Figure 2. Dual-Color SCAPE Imaging of Proprioceptor Activity Dynamics in Crawling Larvae.

(A and A′) SCAPE imaging of a 410-Gal4, 20XUAS-IVS-GCaMP6f (×2), UAS-CD4tdTomato larva, ventral side, during forward crawling. Images are MIP of a full 168-μm-deep imaging volume (square root grayscale). (A) shows a ventral view (x-y) and (A′) shows a side view (y-z). GCaMP signal was extracted from the segmentally repeated vpda neurons indicated by circles. See Video S2.

(B) vpda soma response for the neurons tracked in (A). The distance between the measured neuron and the posterior neuron (posterior inter-cell distance) is plotted in dashed lines, and the GCaMP6f response is plotted in solid lines (quantified as the fractional change in the green/red fluorescence ratio ΔR/R₀; see STAR Methods and Figure S1). The dotted vertical line refers to the time point shown in (A).

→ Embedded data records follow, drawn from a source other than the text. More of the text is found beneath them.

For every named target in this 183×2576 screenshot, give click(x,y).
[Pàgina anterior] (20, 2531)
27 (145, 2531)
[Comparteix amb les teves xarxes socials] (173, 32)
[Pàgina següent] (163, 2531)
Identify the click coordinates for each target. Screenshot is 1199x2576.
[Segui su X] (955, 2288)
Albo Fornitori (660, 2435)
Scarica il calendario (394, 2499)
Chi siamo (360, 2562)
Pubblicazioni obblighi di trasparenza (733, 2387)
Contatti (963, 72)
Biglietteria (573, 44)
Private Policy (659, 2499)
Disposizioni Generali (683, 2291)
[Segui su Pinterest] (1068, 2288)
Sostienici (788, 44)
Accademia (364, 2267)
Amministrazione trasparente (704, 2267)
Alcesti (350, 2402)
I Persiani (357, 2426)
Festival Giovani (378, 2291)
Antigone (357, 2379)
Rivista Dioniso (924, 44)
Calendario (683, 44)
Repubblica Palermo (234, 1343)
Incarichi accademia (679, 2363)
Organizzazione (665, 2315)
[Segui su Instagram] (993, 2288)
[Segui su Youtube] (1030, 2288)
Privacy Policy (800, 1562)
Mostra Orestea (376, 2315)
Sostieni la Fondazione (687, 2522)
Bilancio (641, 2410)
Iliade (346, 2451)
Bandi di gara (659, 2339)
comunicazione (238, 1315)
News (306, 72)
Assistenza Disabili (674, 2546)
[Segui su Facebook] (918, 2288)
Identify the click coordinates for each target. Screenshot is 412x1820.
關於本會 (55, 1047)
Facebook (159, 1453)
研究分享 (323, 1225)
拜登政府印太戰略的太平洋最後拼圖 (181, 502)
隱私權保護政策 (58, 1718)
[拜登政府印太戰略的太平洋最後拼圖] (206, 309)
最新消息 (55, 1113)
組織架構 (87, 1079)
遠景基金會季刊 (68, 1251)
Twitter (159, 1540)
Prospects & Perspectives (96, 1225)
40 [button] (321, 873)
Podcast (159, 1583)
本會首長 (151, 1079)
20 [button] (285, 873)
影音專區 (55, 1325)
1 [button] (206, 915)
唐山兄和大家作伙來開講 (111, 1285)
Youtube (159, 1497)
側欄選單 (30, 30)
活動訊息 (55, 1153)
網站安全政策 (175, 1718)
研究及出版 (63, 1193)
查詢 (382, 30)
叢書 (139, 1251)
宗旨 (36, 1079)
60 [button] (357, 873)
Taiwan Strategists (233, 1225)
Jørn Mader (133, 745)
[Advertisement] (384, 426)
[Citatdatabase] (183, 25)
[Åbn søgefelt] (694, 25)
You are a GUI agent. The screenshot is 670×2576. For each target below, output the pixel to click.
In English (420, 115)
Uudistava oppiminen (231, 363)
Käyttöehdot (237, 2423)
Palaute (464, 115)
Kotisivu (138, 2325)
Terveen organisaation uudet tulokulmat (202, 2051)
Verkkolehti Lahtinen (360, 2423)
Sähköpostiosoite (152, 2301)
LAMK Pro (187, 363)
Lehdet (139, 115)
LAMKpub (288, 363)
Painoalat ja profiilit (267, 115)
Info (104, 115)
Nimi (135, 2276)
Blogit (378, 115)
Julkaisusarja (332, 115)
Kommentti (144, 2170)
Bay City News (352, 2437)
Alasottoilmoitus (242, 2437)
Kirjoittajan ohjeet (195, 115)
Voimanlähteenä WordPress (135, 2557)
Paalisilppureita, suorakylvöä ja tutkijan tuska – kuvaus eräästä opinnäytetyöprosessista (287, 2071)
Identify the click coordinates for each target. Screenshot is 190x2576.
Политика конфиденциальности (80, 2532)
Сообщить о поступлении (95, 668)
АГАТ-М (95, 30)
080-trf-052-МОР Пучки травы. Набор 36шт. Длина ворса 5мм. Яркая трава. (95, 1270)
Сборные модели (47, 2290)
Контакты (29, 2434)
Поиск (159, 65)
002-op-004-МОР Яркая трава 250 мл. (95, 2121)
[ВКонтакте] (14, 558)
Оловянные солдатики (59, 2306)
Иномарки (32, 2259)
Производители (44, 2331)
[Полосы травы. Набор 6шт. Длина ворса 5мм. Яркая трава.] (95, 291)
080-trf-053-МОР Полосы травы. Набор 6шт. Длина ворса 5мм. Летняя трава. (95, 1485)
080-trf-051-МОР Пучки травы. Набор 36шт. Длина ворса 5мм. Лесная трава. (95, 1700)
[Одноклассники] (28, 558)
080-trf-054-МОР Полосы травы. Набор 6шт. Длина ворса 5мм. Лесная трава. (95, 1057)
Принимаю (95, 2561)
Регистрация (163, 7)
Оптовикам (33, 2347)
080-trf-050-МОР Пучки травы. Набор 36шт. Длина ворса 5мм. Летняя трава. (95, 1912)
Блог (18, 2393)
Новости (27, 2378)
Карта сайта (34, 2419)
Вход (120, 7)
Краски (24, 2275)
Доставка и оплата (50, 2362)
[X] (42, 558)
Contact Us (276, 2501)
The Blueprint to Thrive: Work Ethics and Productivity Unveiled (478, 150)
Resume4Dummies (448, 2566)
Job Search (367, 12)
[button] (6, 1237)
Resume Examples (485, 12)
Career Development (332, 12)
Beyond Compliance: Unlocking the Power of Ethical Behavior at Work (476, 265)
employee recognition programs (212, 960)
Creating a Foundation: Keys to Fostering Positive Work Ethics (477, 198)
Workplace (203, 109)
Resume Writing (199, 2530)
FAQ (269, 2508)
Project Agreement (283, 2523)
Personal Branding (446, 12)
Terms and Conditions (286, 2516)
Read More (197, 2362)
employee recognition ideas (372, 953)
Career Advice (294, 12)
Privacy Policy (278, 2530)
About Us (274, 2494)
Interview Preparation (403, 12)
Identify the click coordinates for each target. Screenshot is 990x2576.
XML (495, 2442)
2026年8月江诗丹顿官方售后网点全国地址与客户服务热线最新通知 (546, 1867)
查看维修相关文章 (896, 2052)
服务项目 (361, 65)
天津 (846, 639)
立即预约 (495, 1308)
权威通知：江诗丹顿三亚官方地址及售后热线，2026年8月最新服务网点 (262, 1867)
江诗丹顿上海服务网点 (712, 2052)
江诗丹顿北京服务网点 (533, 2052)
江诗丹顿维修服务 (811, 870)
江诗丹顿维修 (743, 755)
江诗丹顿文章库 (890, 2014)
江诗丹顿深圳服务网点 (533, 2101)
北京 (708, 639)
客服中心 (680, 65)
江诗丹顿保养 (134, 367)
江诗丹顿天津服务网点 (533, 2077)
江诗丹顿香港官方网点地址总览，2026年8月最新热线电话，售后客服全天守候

(C and C′) Representative tdTomato (C) and GCaMP6f (C′) images showing increased activity in dendrites (arrowhead) and axons (arrow) during contraction. Images are cropped to show region of interest and are MIP of a 70-μm-depth range from a 160-μm-deep volume (square root grayscale). See Video S3.

(D) Mean calcium response (solid line) ± SD (ribbon) of vpda soma (3 animals, n = 22 cells [8, 10, and 4], 26 events [9, 13, and 4], respectively) during segment contraction, represented by mean posterior inter-cell distance (dashed line) ± SD (ribbon). Maximal segment contraction is set at “t = 0 s” for each event. ΔR/R₀ amplitude was normalized for each event.

Posterior is to the left for all images. Scale bars, 100 μm.